In terms of a specific topic, we have to evaluate our ideas because not all of them are worthy of our effort.
Principle 1: choose a good problem
- think about the problem first instead of having a solution first
- a new problem is always better
- the problem is easy to understand and has clear benefits
- choose a problem with large security impact if the novelty is little
Principle 2: choose a solvable problem
- solving a easy problem does not need a paper
- take reasonable assumptions and come up with several solutions
- know the optimal: consider the computation theory and estimate what the best we can do
- choose a solution with large security impact if the novelty is little
- seperate design and implementation
Principle 3: must read related work to see how far they have gone. Please pay attention to how many research papers and industry blogs exist. You want to lead the research (there are only 0-2 papers) instead of following others. Do not be ignorant and remember your personal experience is biased.
Tips to do research#
Budge our time#
- Mark the DDL two weeks in advance
- Spend 30 seconds more to save us from a 30-minute disaster
- Do not do many context switches, which wastes a lot of time
- Spend less than one day on a project we are not the first author
- Be busy when it is busy and have fun when it is not busy
- Take holidays and weekends after submissions
What we are going to is what we are going to write#
- Review papers, run their systems, and summarize (RW)
- Identify challenges and evaluate solutions in theory (challenges, insights, solutions)
- Design system and evaluate design choices in theory (system design)
- Coding and write evaluation scripts (IMPL, evaluation)
- Write the paper at the same time and get feedback from others
Set up servers#
- What architectures should we use? How many servers do we have?
- Are we in the
sudo
group? - Save runtime/intermediate data on SSD and save results on HDD.
- Do we need to disable the hyper-threading?
- Buy more CPU, RAM, and storge.
Do evaluation#
- All in Docker container
- Make it parallel
- Obtain quick results first, middle-long results for writing, then long time evaluation for submission
- Go for diversity first, then quantity
- Do not delete any data if we are sure. Just buy more storage!
- Do not make the hardware have a rest.
Write a good paper#
- Tell a well-constructed story (information-flow, the pyramid principle)

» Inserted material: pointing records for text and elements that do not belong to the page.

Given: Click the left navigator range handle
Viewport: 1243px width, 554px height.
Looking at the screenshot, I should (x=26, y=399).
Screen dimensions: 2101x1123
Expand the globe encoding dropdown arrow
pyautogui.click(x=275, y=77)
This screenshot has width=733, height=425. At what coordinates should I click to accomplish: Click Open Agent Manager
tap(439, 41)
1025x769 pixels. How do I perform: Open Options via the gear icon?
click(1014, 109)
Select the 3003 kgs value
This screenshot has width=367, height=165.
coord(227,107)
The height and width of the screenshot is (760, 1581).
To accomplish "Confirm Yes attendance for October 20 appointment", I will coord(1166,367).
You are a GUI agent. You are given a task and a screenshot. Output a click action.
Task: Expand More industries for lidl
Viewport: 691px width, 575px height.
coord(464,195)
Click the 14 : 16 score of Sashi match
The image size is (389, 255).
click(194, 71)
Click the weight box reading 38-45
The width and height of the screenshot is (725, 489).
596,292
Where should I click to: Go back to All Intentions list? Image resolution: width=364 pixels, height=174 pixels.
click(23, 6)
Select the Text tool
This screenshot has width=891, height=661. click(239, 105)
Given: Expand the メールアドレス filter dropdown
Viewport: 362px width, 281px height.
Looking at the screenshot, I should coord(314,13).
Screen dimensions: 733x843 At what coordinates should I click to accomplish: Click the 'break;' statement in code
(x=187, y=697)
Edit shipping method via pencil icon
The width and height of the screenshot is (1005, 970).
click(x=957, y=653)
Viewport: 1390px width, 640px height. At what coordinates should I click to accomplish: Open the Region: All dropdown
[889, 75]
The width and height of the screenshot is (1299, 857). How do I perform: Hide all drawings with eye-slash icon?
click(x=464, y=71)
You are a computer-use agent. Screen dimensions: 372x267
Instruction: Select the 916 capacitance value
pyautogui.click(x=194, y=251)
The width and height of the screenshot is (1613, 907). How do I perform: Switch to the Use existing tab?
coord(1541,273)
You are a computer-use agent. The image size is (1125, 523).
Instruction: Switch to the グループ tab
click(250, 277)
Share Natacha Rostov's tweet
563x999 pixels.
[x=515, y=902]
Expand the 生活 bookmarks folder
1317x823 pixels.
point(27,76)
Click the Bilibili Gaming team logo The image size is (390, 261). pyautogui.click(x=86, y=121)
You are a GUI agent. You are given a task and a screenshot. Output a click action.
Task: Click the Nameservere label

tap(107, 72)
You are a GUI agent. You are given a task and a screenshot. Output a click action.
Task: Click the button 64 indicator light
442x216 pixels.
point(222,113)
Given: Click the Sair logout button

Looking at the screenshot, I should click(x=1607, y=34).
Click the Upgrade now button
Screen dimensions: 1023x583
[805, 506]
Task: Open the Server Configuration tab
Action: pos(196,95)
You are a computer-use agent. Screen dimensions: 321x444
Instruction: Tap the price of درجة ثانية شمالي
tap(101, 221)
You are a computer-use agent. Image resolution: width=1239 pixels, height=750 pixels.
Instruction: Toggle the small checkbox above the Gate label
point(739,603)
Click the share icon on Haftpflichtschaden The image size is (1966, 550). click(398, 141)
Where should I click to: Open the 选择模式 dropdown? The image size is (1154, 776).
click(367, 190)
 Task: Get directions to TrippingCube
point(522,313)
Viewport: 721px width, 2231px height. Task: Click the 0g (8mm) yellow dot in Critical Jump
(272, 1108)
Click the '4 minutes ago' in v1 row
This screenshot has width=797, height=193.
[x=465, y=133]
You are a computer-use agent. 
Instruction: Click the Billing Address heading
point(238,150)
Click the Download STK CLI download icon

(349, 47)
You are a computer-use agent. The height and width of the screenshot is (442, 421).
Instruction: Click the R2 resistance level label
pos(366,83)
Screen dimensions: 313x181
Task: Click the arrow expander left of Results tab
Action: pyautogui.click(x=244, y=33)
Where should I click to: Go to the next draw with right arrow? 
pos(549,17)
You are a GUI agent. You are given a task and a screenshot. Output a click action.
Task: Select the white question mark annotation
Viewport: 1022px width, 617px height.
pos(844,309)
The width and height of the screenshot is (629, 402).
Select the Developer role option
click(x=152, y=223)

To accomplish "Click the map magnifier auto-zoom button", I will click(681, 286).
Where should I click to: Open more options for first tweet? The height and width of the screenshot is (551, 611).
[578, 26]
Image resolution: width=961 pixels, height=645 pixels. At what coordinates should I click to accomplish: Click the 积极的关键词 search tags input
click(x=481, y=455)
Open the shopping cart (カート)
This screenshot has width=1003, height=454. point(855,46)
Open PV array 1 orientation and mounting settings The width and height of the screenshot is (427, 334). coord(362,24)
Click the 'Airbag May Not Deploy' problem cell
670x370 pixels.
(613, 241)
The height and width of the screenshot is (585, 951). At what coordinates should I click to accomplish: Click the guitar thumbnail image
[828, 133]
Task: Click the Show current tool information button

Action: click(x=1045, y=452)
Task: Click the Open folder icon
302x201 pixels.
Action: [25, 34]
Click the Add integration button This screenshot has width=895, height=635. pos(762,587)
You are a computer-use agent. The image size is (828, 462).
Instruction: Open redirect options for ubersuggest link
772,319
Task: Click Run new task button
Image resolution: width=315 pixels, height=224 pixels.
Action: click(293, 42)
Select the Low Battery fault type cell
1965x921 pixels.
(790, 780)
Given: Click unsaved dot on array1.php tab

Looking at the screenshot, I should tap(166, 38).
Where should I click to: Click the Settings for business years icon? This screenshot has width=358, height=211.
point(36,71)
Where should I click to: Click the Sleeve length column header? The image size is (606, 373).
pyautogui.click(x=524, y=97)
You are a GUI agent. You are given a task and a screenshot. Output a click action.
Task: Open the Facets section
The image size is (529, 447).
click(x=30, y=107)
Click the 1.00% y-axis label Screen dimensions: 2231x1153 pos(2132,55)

- Conduct reader-centred writing: straightforward and clear
- Writing process
- drafting: everyone is good!
- revising: focus, support, coherence
- a paragraph should have one topic sentence
- multiple topic sentences should be logical
- support material must be specific
- logic should be clear
- editing: grammar, word choice, sentence skill
- pay attention to a/an/the, single/plural, could/should
- choose words for all levels of reviewers
- choose a word that has only one meaning
- use few metaphors
- don't have formal analysis
- proofreading: everyone is good!
- Minimize disadvantages
- Our solutions apply to other scenarios
- Our tools have good usability
Necessity for reader-centred writing#
- Too many papers submitted but not enough reviewers
- Too many DDLs so that a reviewer at most up to 1 day (maybe half) to figure out what we did. Good-writing paper save reviewer's time. Otherwise, he will leave a message "I couldn't figure out the contributions due the bad writting".